**WHAT IS REQUIRED**
Copy the entries word for word, from the line with "You are a computer-use" up to and including the line with "Action: coord(95,200)", and leave out the pictures.

**INPUT MATERIAL**

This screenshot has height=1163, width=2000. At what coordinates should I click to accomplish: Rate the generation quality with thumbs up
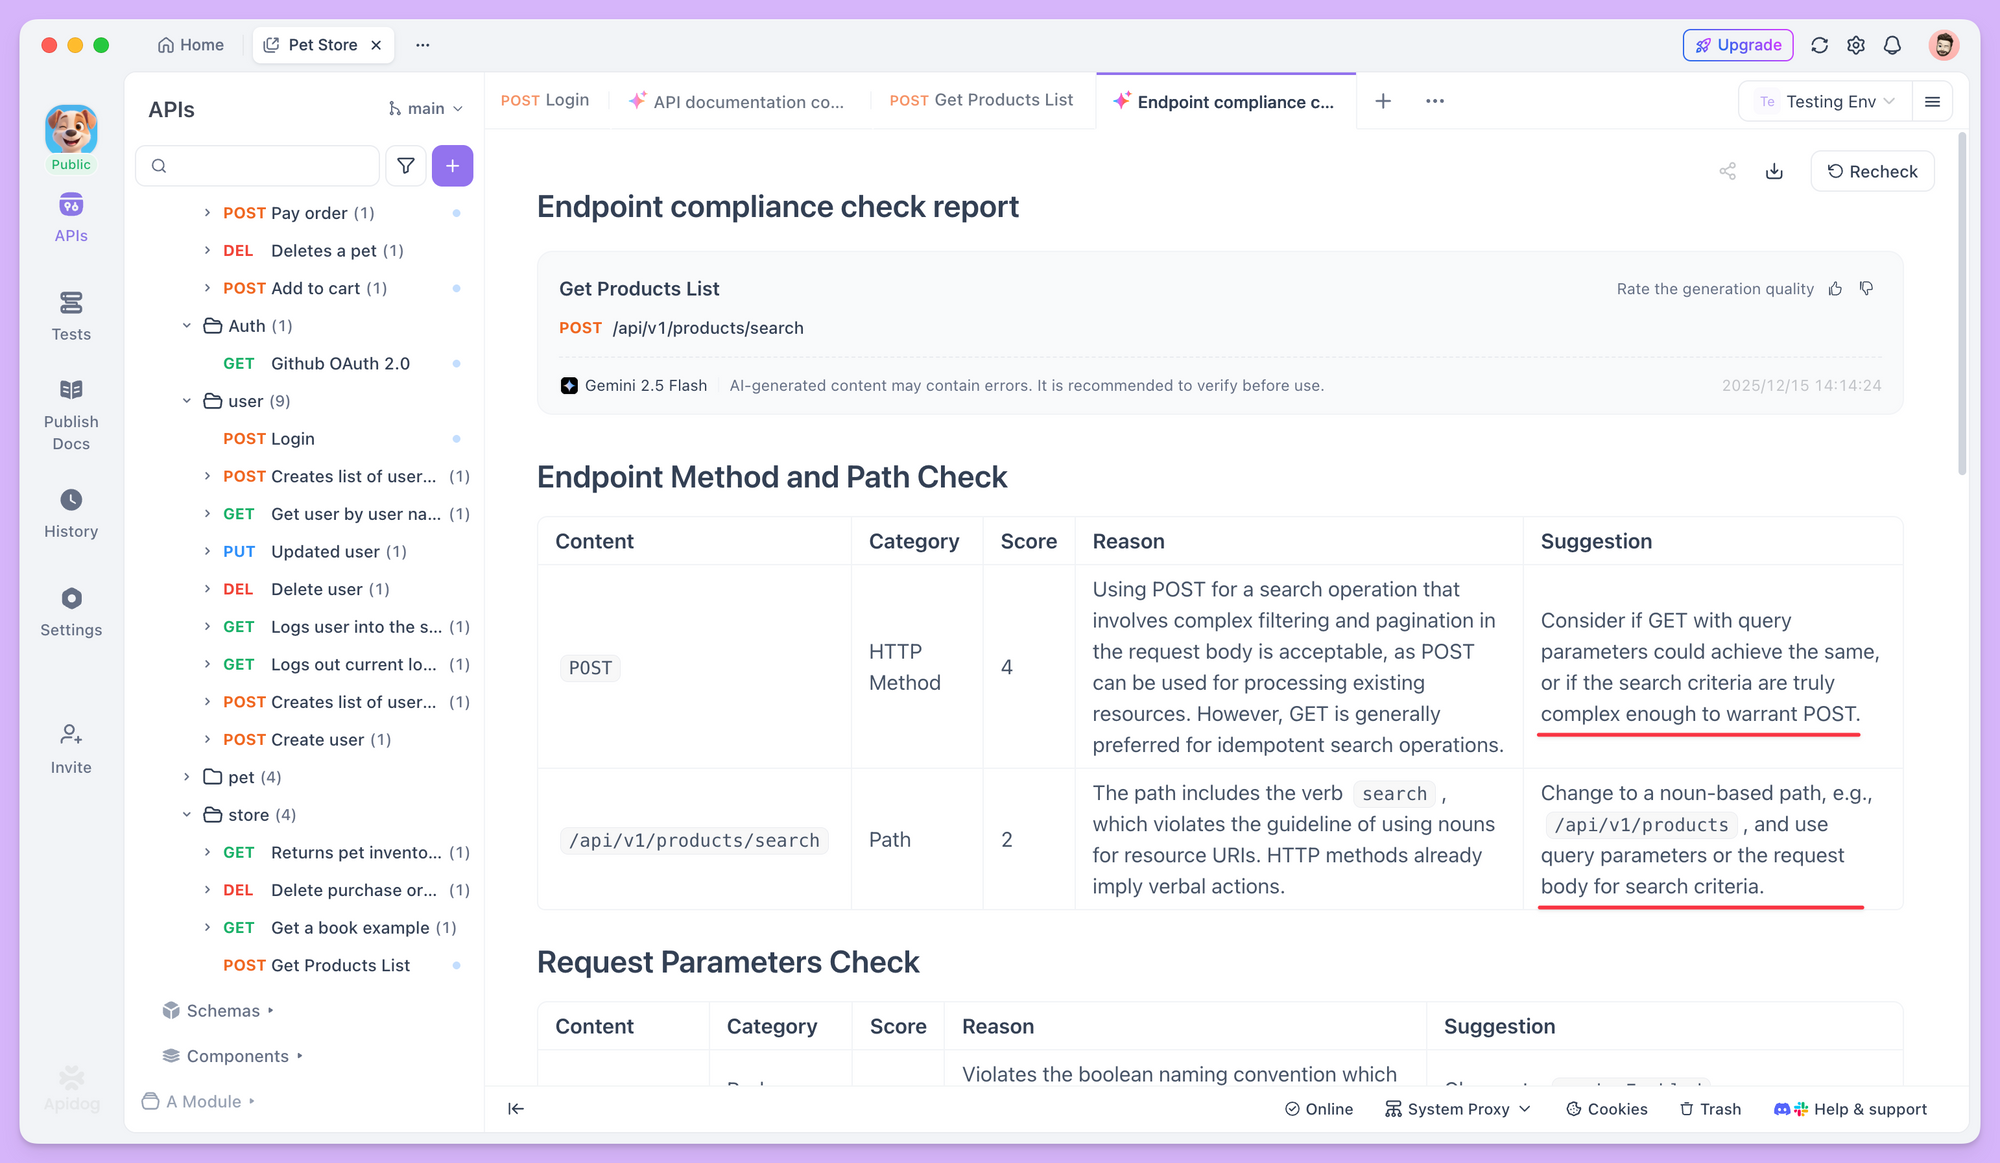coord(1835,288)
--
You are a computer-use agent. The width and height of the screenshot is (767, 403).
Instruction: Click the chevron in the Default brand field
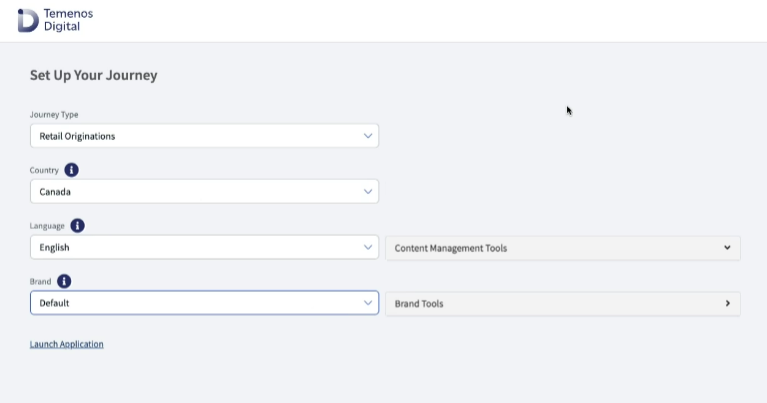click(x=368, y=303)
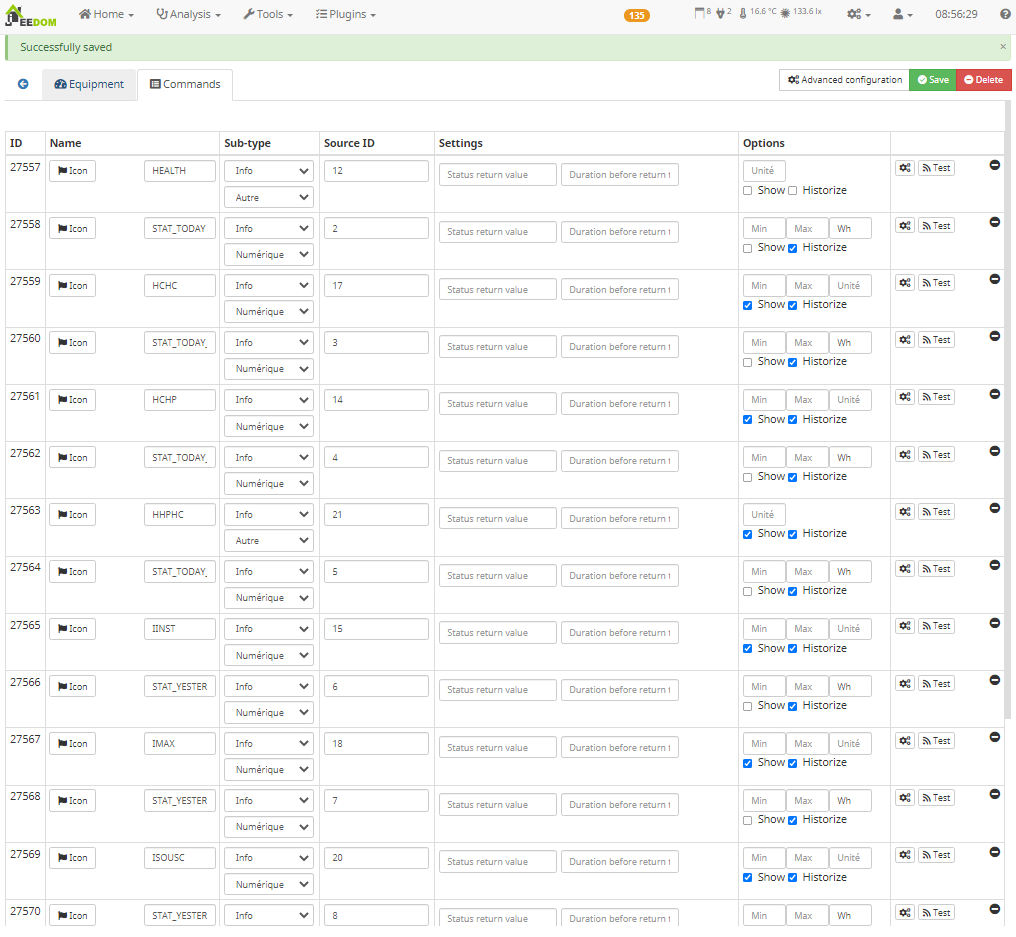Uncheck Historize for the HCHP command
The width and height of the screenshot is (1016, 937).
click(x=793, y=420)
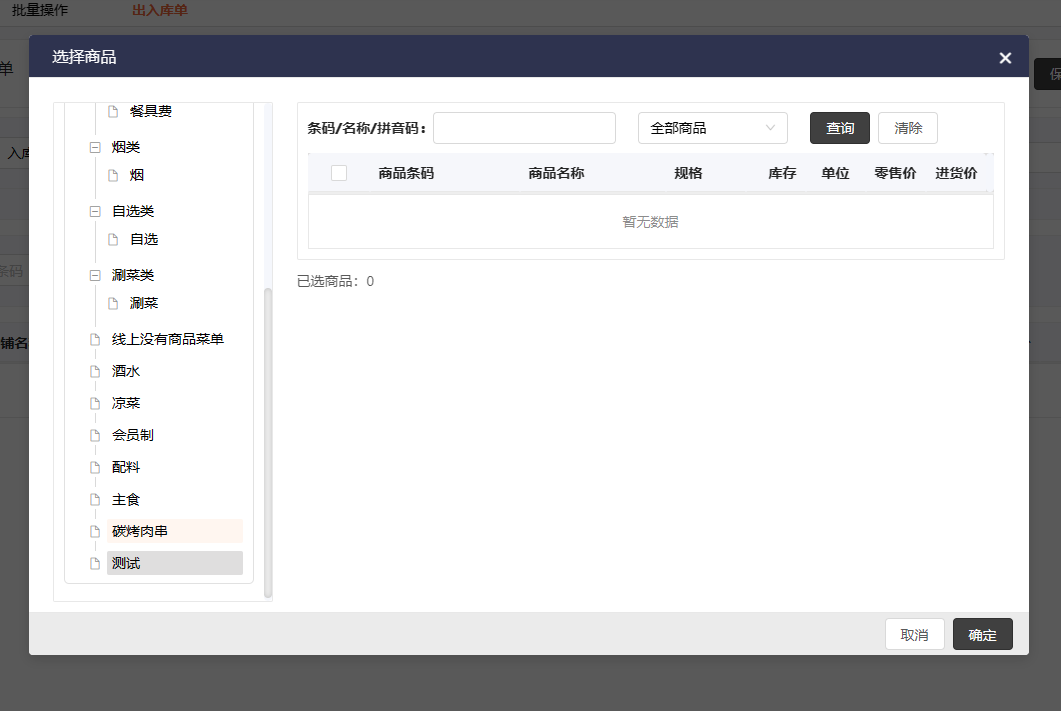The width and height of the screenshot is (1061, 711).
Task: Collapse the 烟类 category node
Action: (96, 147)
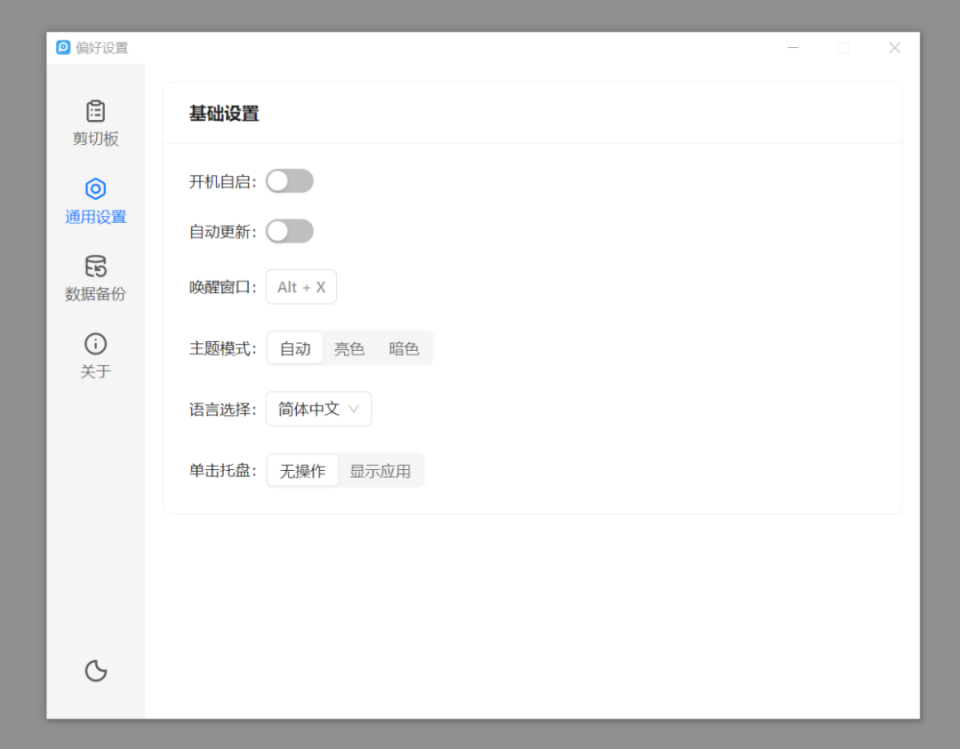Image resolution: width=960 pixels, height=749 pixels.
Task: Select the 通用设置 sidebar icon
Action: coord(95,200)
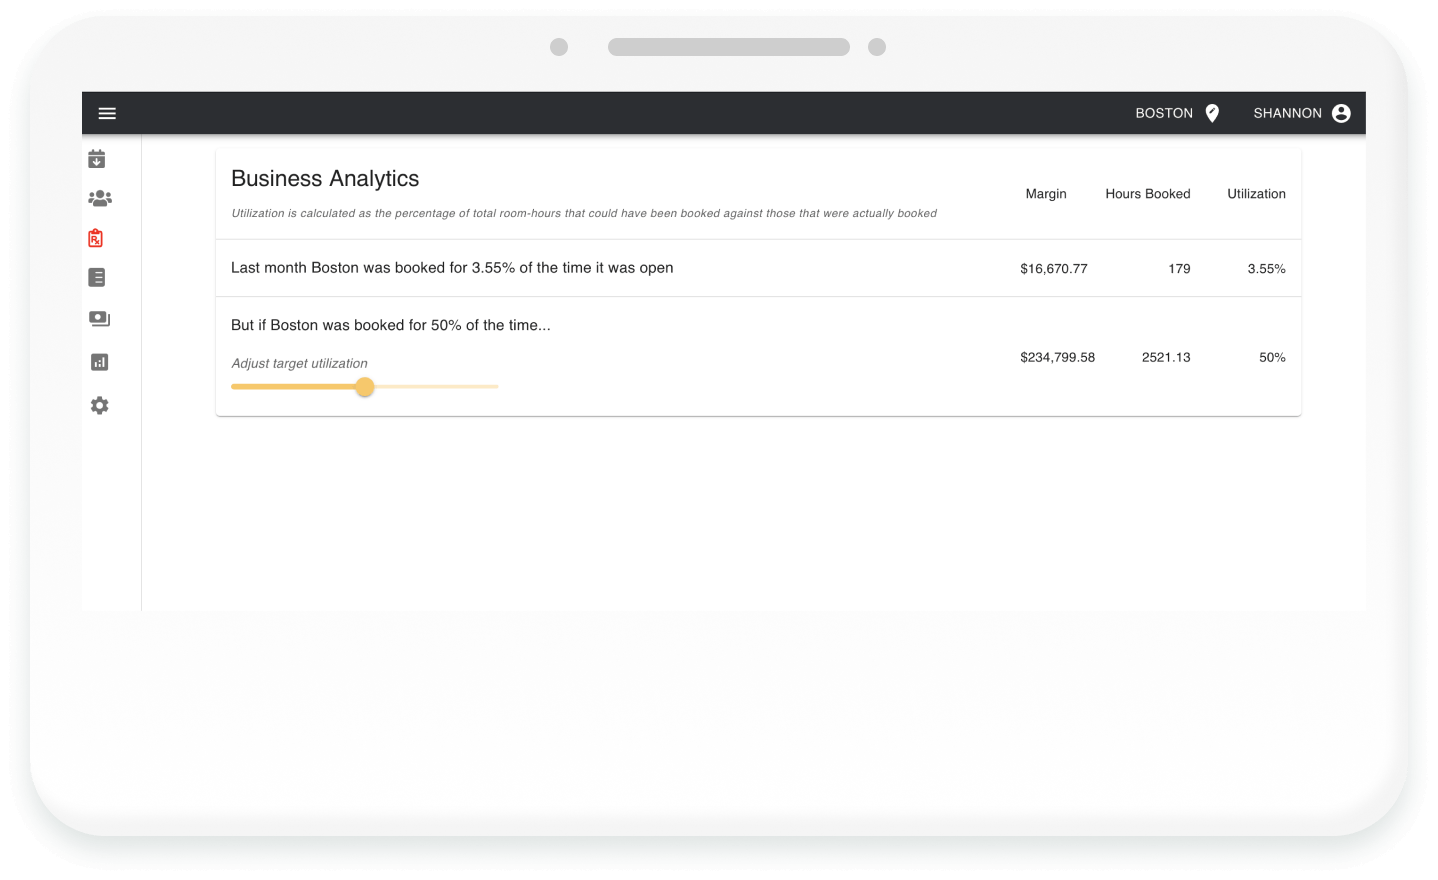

**TASK RESULT**
You are a computer-use agent. The width and height of the screenshot is (767, 403).
Instruction: Click the chevron in the Default brand field
click(x=368, y=303)
Uncheck Historize for the HCHP command
The width and height of the screenshot is (1016, 937).
click(x=793, y=420)
The width and height of the screenshot is (1061, 711).
Task: Collapse the 烟类 category node
Action: (96, 147)
Image resolution: width=960 pixels, height=749 pixels.
Task: Select the 通用设置 sidebar icon
Action: coord(95,200)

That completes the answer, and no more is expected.